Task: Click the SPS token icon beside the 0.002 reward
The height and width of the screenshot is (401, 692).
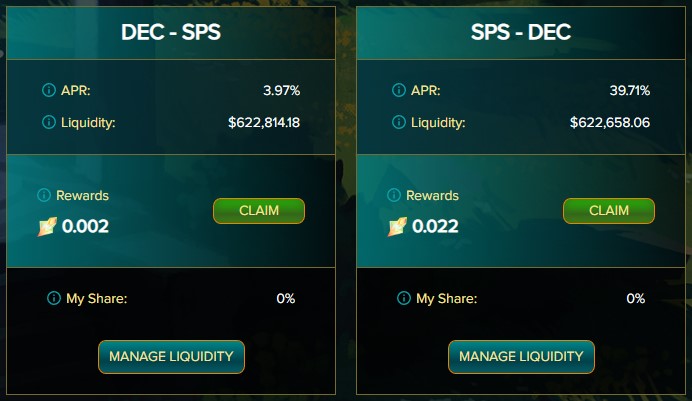Action: click(47, 226)
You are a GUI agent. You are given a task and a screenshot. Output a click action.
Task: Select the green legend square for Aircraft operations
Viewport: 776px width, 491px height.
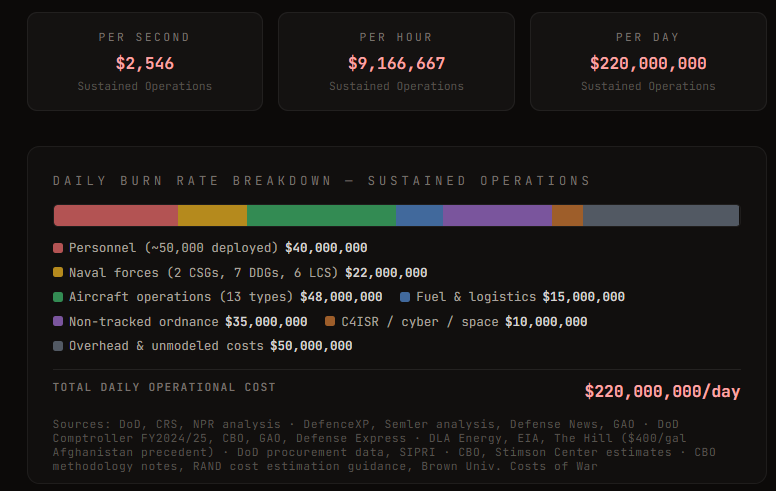coord(58,297)
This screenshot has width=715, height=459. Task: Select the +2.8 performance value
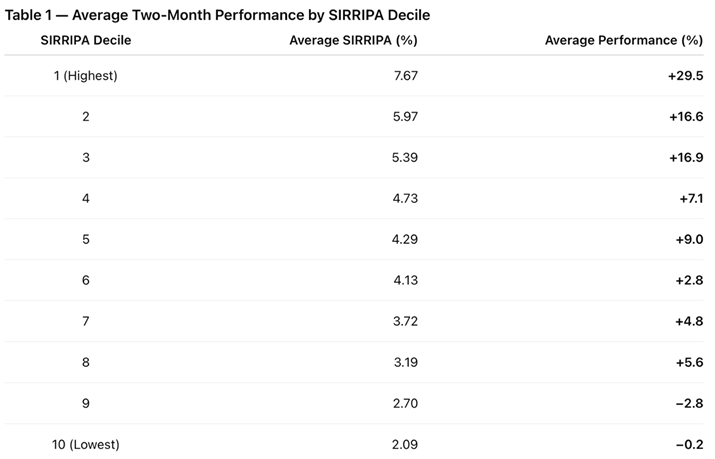[x=688, y=281]
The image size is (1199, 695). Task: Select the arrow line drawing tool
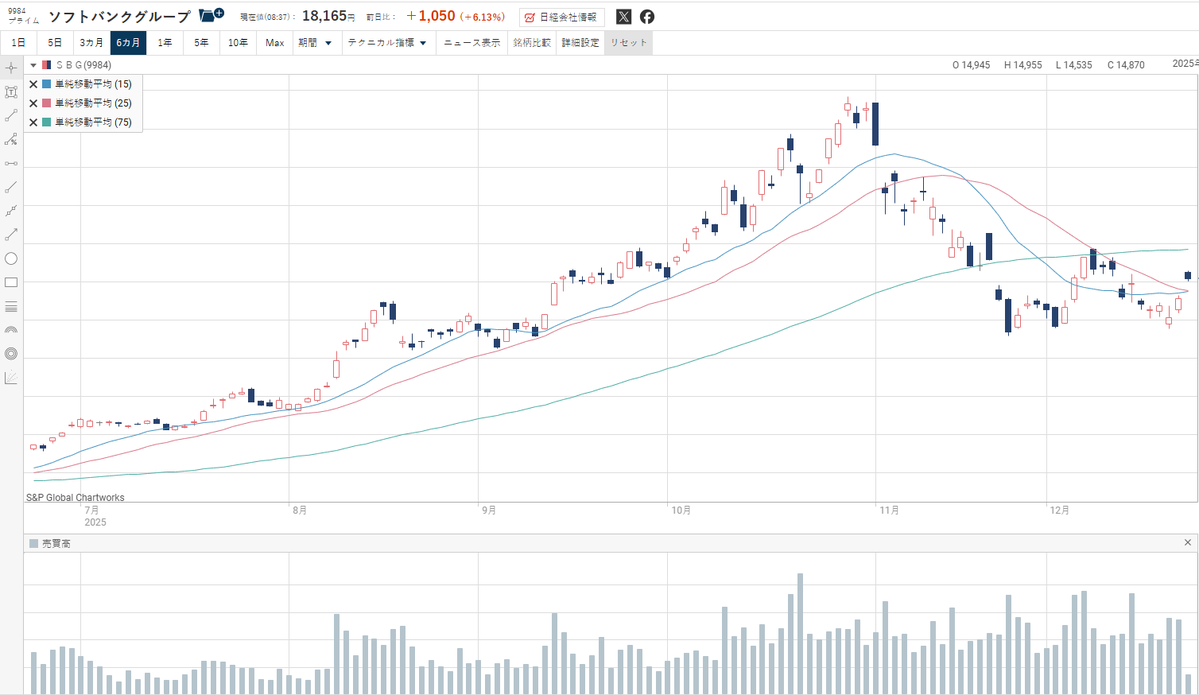click(x=11, y=234)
-- -- --
== Work required ==
Leaving every picture out, return the lines from the one containing "Viewport: 776px width, 491px height." through the last line of the records exactly.

== Completed task ==
Viewport: 776px width, 491px height.
coord(58,297)
This screenshot has width=715, height=459. Task: Select the +2.8 performance value
[x=688, y=281]
The image size is (1199, 695). Task: Select the arrow line drawing tool
click(x=11, y=234)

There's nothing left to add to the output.